> **SOURCE DOCUMENT**:
╭──

A Facebook data leak has revealed that Finnish-language moderation rests with a handful of moderators, eleven people working in Berlin. While the social media giant praises the efficiency of its automated moderation tools, documents obtained by Yle show that these are of little use when it comes to small languages like Finnish.
The company's ability to detect hate speech is not as good as Facebook has led users to believe. Moderation for languages like Finnish is often half-baked, a fact apparent in thousands of pages of leaked internal Facebook documents obtained by Yle.
These documents show that Facebook has not developed Finnish-language automated moderation for things like hate speech, violence and nudity.
Facebook has always wanted to keep the inner workings of its moderation secret. It has, for example, not wanted to say how many workers it has moderating content in different languages. It has also refused to reveal in which languages it employs automatic moderation.
The company turned down two separate requests from Yle to discuss how it carries out Finnish-language moderation.
Globally Facebook employs some 15,000 people whose job it is to trawl through published posts. These moderators, who mainly work through subcontractors, scrutinise content in 70 different languages.
When it comes to Finnish moderators, we now know there's about ten of them working in Berlin.
Courts weigh in
Facebook's community standards outline what's acceptable on the platform and what isn't—the latter including violence and hate speech. In theory, this type of content requires moderators to intervene, but in reality that doesn't always happen.
Cases winding through the Finnish court system are testament to the company's poor moderation of Finnish content. Facebook posts have triggered dozens of verdicts in Finland over the past few years.
That said, a court ruling doesn't necessarily imply that efforts at moderation have failed. But likewise the decision by a prosecutor not to pursue charges regarding questionable content is not a sign of adequate moderation either.
The volume of legal cases suggests Facebook features hate speech breaking Finnish law. Cases reaching the courts are becoming increasingly egregious.
"It's plain to see that there's writing on Facebook inciting violence and ethnic hatred toward minorities and nothing is done about it," said Aleksi Knuutila, a political culture and communications researcher.

╰──

> **LISTED ENTRIES**:

╭──

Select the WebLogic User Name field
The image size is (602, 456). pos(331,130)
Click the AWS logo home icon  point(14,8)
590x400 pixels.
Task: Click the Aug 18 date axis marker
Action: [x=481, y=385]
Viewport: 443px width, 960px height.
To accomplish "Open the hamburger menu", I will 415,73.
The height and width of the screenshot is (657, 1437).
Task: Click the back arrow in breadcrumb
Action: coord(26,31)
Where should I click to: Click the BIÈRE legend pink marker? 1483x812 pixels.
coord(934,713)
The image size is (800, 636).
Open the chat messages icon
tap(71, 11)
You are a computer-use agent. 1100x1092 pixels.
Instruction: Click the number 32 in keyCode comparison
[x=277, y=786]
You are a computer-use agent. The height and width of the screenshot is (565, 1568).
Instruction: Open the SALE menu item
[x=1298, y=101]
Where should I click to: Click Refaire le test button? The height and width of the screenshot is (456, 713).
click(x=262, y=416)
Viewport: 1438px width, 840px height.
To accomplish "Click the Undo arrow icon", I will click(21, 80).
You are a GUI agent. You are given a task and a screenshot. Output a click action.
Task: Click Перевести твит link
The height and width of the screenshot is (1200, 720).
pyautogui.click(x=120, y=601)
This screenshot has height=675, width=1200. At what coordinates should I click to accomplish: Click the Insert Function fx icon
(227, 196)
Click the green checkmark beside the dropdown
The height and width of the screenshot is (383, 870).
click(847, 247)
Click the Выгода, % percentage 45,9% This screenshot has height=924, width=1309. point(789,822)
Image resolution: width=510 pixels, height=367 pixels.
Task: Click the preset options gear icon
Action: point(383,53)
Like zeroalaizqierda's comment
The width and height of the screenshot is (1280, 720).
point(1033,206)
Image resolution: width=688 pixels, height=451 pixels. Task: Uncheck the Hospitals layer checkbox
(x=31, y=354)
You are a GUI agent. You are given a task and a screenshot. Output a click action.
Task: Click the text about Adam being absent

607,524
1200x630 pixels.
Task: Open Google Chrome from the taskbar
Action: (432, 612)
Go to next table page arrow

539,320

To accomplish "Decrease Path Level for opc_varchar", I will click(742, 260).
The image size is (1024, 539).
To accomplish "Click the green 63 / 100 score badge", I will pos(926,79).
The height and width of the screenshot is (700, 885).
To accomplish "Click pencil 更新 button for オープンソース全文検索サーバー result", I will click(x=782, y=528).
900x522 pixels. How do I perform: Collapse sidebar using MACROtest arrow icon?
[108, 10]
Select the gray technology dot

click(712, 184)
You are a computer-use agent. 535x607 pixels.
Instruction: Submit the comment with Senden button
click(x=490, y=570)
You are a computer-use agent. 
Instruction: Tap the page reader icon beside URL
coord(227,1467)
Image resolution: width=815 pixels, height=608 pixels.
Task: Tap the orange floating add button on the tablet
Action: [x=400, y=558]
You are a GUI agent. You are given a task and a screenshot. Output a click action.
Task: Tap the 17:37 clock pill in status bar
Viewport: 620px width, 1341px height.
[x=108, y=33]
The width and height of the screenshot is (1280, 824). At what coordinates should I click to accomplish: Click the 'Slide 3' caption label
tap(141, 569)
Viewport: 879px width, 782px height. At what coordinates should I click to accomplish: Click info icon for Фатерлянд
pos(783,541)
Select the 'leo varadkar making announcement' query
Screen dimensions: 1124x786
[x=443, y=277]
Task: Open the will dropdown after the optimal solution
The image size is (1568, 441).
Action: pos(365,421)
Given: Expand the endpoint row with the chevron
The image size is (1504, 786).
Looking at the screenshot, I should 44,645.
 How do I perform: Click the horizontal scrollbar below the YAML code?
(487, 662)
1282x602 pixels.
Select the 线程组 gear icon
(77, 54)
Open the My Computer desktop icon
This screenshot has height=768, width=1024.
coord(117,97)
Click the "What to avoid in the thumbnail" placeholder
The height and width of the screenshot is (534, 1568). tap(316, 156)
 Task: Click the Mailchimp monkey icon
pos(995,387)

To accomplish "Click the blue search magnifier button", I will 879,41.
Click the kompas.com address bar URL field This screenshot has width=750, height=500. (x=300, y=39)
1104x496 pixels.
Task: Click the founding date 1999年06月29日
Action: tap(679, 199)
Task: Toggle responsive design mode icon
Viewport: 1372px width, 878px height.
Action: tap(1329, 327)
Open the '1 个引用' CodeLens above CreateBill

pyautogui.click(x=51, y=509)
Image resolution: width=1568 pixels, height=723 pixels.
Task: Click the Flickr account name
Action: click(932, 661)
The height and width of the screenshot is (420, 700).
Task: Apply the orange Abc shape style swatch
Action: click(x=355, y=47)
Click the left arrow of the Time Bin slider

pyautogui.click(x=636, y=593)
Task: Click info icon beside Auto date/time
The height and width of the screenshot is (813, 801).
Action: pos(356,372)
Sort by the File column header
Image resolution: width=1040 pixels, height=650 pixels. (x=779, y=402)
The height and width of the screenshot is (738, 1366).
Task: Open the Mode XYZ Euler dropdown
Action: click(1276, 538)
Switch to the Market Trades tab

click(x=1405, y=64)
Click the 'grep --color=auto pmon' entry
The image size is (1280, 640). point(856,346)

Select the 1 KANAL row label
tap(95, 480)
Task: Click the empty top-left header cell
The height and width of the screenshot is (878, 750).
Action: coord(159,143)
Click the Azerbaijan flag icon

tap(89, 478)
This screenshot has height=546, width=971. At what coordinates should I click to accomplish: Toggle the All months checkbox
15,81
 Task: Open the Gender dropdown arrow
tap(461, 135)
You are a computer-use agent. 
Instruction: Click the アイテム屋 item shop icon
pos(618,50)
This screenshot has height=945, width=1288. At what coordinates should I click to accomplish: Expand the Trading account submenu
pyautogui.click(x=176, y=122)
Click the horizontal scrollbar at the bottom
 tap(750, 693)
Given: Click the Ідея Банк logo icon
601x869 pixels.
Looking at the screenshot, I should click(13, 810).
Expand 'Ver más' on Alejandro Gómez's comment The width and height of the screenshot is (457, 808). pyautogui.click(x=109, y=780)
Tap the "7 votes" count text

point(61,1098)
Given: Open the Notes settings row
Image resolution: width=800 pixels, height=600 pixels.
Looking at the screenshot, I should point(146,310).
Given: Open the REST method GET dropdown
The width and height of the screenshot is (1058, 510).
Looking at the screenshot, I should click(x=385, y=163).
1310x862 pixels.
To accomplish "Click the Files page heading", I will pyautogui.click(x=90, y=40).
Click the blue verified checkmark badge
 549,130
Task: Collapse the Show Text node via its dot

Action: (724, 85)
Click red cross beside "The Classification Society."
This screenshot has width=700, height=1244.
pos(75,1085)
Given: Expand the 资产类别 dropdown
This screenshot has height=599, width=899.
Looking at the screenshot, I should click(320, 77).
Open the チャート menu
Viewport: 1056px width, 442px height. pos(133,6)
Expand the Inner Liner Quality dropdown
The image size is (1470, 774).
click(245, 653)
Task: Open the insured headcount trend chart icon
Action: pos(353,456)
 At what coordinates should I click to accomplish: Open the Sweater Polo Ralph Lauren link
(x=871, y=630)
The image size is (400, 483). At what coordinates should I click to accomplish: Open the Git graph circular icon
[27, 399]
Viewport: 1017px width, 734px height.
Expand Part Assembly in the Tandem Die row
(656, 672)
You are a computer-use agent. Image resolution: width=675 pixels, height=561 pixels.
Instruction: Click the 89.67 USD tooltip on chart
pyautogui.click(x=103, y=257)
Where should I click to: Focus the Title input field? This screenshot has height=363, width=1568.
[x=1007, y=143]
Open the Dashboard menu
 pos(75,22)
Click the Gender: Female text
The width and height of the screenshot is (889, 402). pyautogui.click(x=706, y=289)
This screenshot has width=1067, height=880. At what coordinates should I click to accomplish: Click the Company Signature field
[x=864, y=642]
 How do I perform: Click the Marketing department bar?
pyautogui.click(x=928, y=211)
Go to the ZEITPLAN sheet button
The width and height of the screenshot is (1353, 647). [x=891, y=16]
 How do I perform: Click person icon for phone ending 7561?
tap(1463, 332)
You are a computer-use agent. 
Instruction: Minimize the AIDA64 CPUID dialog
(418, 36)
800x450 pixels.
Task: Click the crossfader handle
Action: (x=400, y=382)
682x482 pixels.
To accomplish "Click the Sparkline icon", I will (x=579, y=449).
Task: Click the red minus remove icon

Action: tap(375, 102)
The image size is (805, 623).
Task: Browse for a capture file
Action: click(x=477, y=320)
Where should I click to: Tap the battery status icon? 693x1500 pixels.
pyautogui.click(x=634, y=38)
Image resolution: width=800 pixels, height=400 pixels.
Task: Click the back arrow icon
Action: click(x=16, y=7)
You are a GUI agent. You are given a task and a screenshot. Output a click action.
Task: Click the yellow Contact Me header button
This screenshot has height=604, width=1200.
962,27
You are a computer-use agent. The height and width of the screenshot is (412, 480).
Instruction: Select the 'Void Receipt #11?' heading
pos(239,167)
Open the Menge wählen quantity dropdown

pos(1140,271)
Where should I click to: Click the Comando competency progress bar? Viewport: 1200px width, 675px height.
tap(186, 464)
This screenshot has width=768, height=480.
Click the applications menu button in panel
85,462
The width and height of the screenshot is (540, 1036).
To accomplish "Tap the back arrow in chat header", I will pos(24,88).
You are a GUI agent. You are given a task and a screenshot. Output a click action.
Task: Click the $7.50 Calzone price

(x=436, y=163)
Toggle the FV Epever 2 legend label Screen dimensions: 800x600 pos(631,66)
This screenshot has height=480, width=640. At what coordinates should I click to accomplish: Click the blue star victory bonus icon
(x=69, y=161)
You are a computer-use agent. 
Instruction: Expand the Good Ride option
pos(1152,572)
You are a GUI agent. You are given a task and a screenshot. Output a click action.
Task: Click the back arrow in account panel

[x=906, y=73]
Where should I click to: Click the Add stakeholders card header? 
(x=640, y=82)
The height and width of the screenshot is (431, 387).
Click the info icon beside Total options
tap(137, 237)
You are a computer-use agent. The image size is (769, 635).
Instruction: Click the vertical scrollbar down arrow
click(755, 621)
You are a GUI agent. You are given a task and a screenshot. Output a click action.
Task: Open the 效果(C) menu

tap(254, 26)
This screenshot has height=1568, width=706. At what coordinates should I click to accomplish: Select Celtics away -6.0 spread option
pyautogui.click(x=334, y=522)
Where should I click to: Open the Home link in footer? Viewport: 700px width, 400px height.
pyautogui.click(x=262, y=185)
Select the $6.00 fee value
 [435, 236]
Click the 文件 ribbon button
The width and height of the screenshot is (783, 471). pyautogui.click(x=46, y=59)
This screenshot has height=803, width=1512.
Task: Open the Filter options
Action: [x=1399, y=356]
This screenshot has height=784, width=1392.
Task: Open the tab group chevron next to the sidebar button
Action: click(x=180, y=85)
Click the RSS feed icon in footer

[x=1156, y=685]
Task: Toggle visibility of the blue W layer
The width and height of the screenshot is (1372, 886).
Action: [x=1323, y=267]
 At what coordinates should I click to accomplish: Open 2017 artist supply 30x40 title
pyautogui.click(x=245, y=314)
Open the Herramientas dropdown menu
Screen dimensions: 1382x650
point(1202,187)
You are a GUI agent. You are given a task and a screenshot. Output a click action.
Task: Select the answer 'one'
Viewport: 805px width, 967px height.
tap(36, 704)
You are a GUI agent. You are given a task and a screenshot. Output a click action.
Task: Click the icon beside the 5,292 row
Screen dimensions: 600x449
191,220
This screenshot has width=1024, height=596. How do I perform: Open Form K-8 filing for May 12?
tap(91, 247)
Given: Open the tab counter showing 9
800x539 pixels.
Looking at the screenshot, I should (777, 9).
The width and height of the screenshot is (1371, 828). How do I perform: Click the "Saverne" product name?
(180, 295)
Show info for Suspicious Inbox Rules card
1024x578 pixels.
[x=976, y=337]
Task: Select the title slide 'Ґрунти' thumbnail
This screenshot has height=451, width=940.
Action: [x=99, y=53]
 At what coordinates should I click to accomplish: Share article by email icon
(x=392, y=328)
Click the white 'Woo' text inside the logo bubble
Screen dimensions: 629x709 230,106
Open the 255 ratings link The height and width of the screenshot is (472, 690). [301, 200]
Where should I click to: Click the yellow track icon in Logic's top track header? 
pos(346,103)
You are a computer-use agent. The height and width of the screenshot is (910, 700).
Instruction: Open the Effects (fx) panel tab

╰──

> **PROBLEM STATEMENT**:
Please state how many languages Facebook's moderators review content in, according to the article on Facebook's Finnish moderation. The rows are separate material, unrelated to the article.

> **TASK RESPONSE**:
Facebook's moderators review content in 70 different languages.